Similarly, a Boolean not instruction needs one operand because logical inversion only involves one quantity. However, the example MIPS instruction set in Section 5 em ploys an additional operand on each instruction that specifies the location for the result.

Thus, in the example instruction set, an add instruction requires three operands: two that specify values to be added and a third that specifies a location for the result.

Despite the intuitive appeal of a processor in which each instruction can have an arbitrary number of operands, many processors do not permit such a scheme. To under stand why, we must consider the underlying hardware. First, because an arbitrary number of operands implies variable-length instructions, fetching and decoding instructions is less efficient than using fixed-length instructions. Second, because fetching an arbitrary number of operands takes time, the processor will run slower than a processor with a fixed number of operands.

It may seem that parallel hardware can solve some of the inefficiency. Imagine, for example, parallel hardware units that each fetch one operand of an instruction. If an instruction has two operands, two units operate simultaneously; if an instruction has four operands, four units operate simultaneously. However, parallel hardware uses more space on a chip and requires additional power. In addition, the number of pins on a chip limits the amount of data from outside the chip that can be accessed in parallel.

Thus, parallel hardware is not an attractive option in many cases (e.g., a processor in a portable phone that operates on battery power).

Can an instruction set be designed without allowing arbitrary operands? If so, what is the smallest number of operands that can be useful for general computation? Early computers answered the question by using a scheme in which each instruction only has one operand. Later computers introduced instruction sets that limited each instruction to two operands. Surprisingly, computers also exist in which instructions have no operands in the instruction itself. Finally, as we have seen in the previous section, some processors limit instructions to three operands.

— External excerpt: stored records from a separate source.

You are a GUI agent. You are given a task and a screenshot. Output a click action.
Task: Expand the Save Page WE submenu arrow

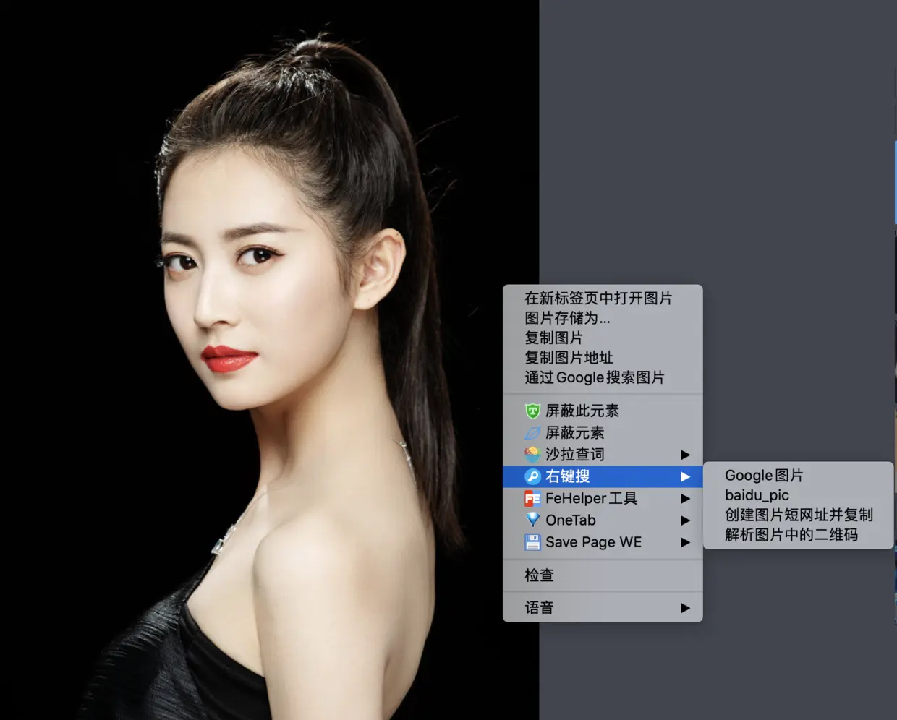point(685,542)
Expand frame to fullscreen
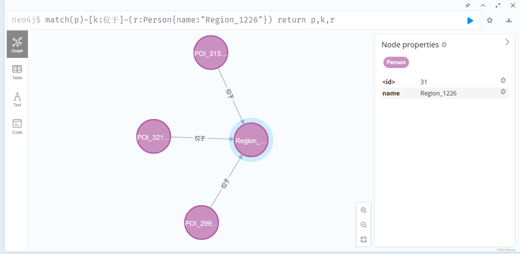The width and height of the screenshot is (520, 254). click(x=498, y=5)
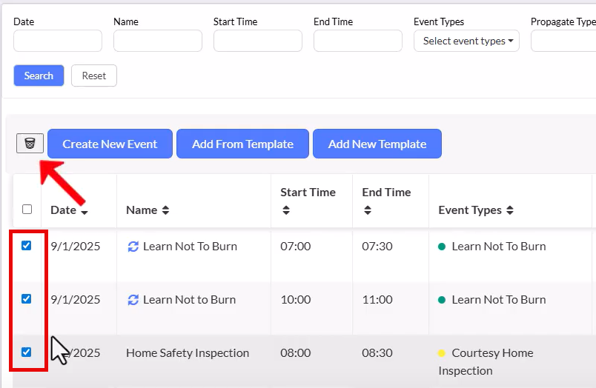
Task: Sort by Event Types column arrows
Action: (x=509, y=210)
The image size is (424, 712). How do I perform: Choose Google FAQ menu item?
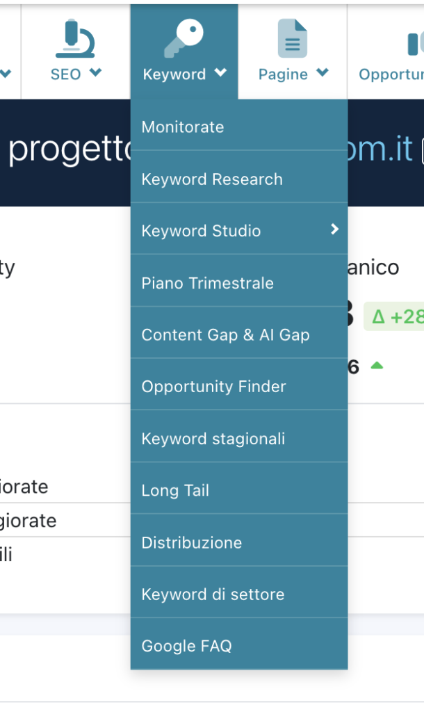187,646
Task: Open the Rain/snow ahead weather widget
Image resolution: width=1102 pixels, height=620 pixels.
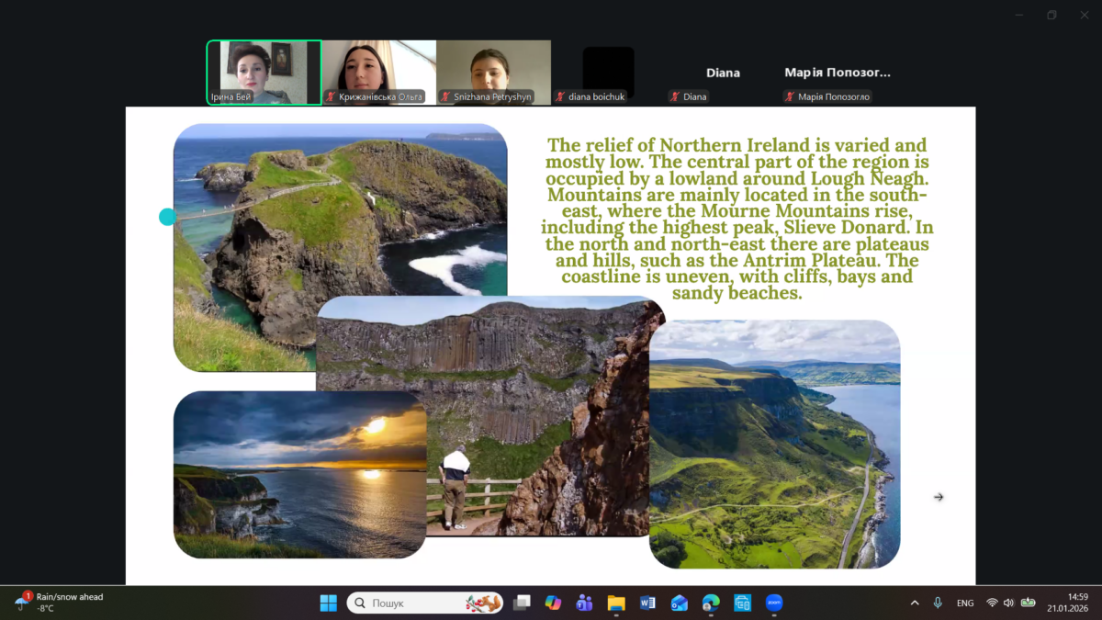Action: [60, 603]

3. Zero Operands Per Instruction

An architecture in which instructions have no operands is known as a 0-address architecture. How can an architecture allow instructions that do not specify any operands? The answer is that operands must be implicit. That is, the location of the operands is already known. A 0-address architecture is also called a stack architecture because operands are kept on a run-time stack. For example, an add instruction takes two values from the top of the stack, adds them together, and places the result back on the stack. Of course, there are a few exceptions, and some of the instructions in a stack computer allow a programmer to specify an operand. For example, most zero-address architectures include a push instruction that inserts a new value on the top of the stack, and a pop instruction removes the top value from the stack and places the value in memory. Thus, on a stack machine, to add seven to variable X, one might use a sequence of instructions similar to the example in FIG. 1.

The chief disadvantage of a stack architecture arises from the use of memory - it takes much longer to fetch operands from memory than from registers in the processor.

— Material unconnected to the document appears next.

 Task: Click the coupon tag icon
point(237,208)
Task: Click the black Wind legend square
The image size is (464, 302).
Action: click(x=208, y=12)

A later section discusses the concept; for now, it is sufficient to understand why the computer industry has moved away from stack architectures.

push X

push 7

add

pop X

FIG. 1 An example of instructions used on a stack computer to add seven to a variable X. The architecture is known as a zero address architecture because the operands for an instruction such as add are found on the stack.

4. One Operand Per Instruction

An architecture that limits each instruction to a single operand is classified as a 1 address design. In essence, a 1-address design relies on an implicit operand for each instruction: a special register known as an accumulator†. One operand is in the instruction and the processor uses the value of the accumulator as a second operand. Once the operation has been performed, the processor places the result back in the accumulator.

We think of an instruction as operating on the value in the accumulator. For example, consider arithmetic operations. Suppose an addition instruction has operand X:

add X

When it encounters the instruction, the processor performs the following operation:

accumulator ---> accumulator + X

Of course, the instruction set for a 1-address processor includes instructions that al low a programmer to load a constant or the value from a memory location into the accumulator or store the current value of the accumulator into a memory location.

5. Two Operands Per Instruction

Although it works well for arithmetic or logical operations, a 1-address design does not allow instructions to specify two values. For example, consider copying a value from one memory location to another. A 1-address design requires two instructions that load the value into the accumulator and then store the value in the new location. The design is especially inefficient for a system that moves graphics objects in display memory.

To overcome the limitations of 1-address systems, designers invented processors that allow each instruction to have two addresses. The approach is known as a 2 address architecture. With a 2-address processor, an operation can be applied to a specified value instead of merely to the accumulator. Thus, in a 2-address processor,

†The general-purpose registers discussed in Section 5 can be considered an extension of the original accumulator concept.

add X Y

specifies that the value of X is to be added to the current value of Y:

Y --> Y+X

Because it allows an instruction to specify two operands, a 2-address processor can offer data movement instructions that treat the operands as a source and destination.

For example, a 2-address instruction can copy data directly from location Q to location R†:

move Q R

6. Three Operands Per Instruction

Although a 2-address design handles data movement, further optimization is possible, especially for processors that have multiple general-purpose registers: allow each instruction to specify three operands. Unlike a 2-address design, the key motivation for a 3-address architecture does not arise from operations that require three input values.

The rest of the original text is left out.